-- Task requirements --
In the excerpt on event-driven architecture, what name is given to the problem of a modern computer handling tens of thousands of connections simultaneously?

-- Selected excerpt --
..........

Each time you think that you can parallelize some work, it’s almost always better to rely on multiprocessing and to fork your jobs in order to spread the workload across several CPU cores. This wouldn’t be a good solution for very small execution times, as the cost of the fork() call would be too big, but for larger computing needs, it works well.

Event-Driven Architecture

Event-driven programming is characterized by the use of events, such as user input, to dictate how control flows through a program, and it is a good solution for organizing program flow. The event-driven program listens for various events happening on a queue and reacts based on those incoming events.

Let’s say you want to build an application that listens for a connection on a socket and then processes the connection it receives. There are basically three ways to approach the problem:

Fork a new process each time a new connection is established, relying on something like the multiprocessing module.
Start a new thread each time a new connection is established, relying on something like the threading module.
Add this new connection to your event loop and react to the event it will generate when it occurs.

Determining how a modern computer should handle tens of thousands of connections simultaneously is known as the C10K problem. Among other things, the C10K resolution strategies explain how using an event loop to listen to hundreds of event sources is going to scale much better than, say, a one-thread-per-connection approach. This doesn’t mean that the two techniques are not compatible, but it does mean that you can usually replace the multiple-threads approach with an event-driven mechanism.

Event-driven architecture uses an event loop: the program calls a function that blocks execution until an event is received and ready to be processed. The idea is that your program can be kept busy doing other tasks while waiting for inputs and outputs to complete. The most basic events are “data ready to be read” and “data ready to be written.”

In Unix, the standard functions for building such an event loop are the system calls select(2) or poll(2). These functions expect a list of file descriptors to listen for, and they will return as soon as at least one of the file descriptors is ready to be read from or written to.

In Python, we can access these system calls through the select module. It’s easy enough to build an event-driven system with these calls, though doing so can be tedious. Listing 11-3 shows an event-driven system that does our specified task: listening on a socket and processing any connections it receives.

import select
import socket

server = socket.socket(socket.AF_INET,
                       socket.SOCK_STREAM)

..........

-- Collected material --

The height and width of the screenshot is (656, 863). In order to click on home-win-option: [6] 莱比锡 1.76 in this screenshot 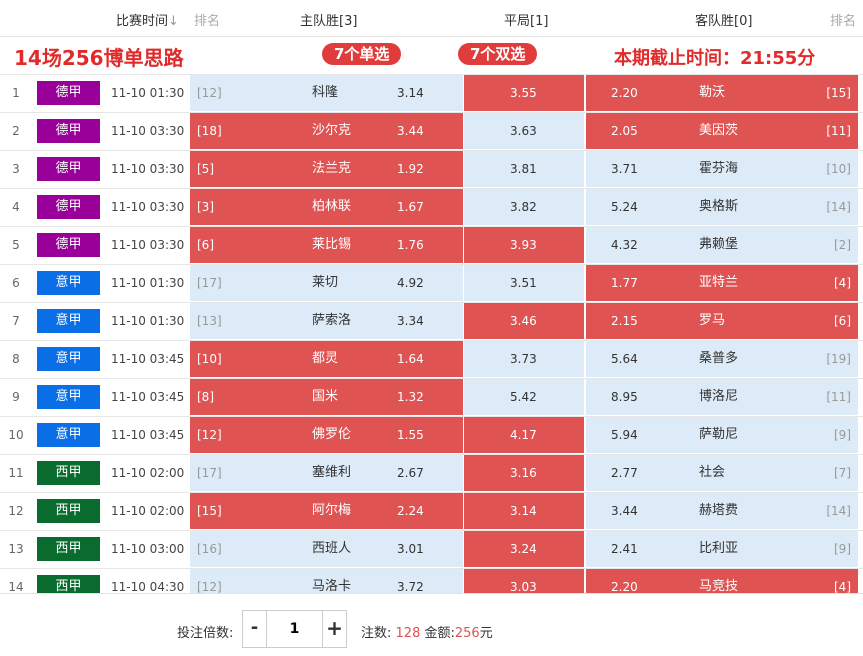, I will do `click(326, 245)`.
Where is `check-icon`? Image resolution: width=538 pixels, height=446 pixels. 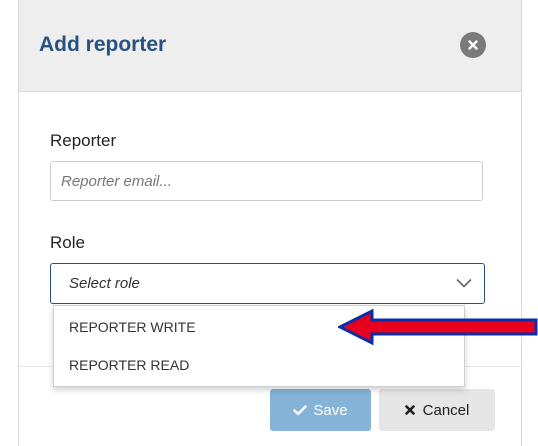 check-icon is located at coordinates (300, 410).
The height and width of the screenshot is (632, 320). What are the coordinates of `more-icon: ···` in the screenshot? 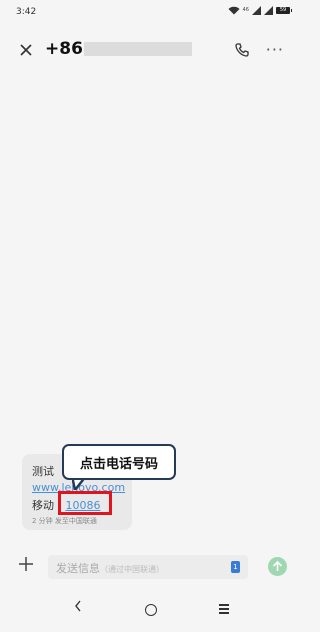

..........

-- Response for this exercise --
The C10K problem.